El hombre buscó en el bolsillo de la cazadora. —Tibbald advirtió sin darle importancia que la prenda era de piel a pesar del calor— y sacó un sobre muy abultado. Se lo dio a Tibbald.

—Buen trabajo.

En cuanto Tibbald comenzó a contar el dinero, el hombre le pasó un brazo sobre los hombros como una muestra de aprecio, al mismo tiempo que metía la otra mano debajo de la cazadora, y esta vez empuñaba una pequeña pistola automática.

Tibbald no tenía ojos más que para el dinero, y no fue hasta que el hombre le apoyó el cañón del arma en las costillas y lo acercó con el otro brazo que se dio cuenta de lo que sucedía. Abrió los ojos como platos, intentó protestar, pero la sorpresa disminuyó su velocidad de reacción.

Los proyectiles eran de punta hueca, diseñados para estallar dentro de la carne más que para atravesarla, pero así y todo el hombre apuntó el arma hacia abajo, hacia la columna de Tibbald, para eludir la posibilidad de herirse en el brazo que sujetaba a la víctima.

Se escuchó una detonación sorda, luego otra. Las cacatúas chillaron como si aprobaran el asesinato. El cuerpo de Tibbald se aflojó y de sus labios escapó un sonido parecido al de un fuelle cuando el aire escapó de los pulmones. El asesino apartó el brazo para dejar que Tibbald cayera sobre el asiento y se apresuró a recoger el sobre del dinero antes de que se manchara con la sangre. Cogió la tela de plástico y la utilizó para envolver el cuerpo y luego lo hizo rodar a la parte trasera de la furgoneta. Miró a través de las ventanillas para asegurarse de que nadie había sido testigo de lo sucedido.

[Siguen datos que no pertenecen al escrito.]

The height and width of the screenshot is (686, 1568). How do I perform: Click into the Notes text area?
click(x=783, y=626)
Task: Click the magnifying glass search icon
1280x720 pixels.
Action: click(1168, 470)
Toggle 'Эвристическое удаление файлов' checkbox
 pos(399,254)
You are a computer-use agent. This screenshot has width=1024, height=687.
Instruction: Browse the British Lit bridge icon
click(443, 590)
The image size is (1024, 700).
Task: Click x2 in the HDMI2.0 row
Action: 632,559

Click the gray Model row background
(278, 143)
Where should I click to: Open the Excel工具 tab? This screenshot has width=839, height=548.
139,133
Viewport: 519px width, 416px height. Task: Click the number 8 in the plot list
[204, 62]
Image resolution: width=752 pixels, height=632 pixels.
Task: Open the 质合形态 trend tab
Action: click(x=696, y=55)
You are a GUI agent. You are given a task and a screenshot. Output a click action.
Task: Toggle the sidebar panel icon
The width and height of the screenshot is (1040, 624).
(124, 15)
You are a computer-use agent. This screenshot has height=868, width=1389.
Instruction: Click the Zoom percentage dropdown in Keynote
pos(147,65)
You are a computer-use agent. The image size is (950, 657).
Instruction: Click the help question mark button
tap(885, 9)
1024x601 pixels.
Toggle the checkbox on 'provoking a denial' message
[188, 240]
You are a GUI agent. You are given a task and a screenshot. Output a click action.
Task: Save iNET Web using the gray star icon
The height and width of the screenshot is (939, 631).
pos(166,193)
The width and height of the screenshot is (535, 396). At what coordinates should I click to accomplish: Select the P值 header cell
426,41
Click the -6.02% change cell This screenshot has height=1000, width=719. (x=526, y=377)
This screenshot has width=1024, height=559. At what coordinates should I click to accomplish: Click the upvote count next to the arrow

Se disponía a guardar el arma cuando se interrumpió, se había apartado rápidamente, pero no había bastado: tenía una salpicadura de sangre en la pechera de la camisa.

Maldijo en voz alta. Guardó la pistola y se subió la cremallera de la cazadora hasta el cuello. Un par de minutos en los lavabos bastarían para limpiar la sangre.

Además, una vez vestido con el disfraz, nadie se daría cuenta.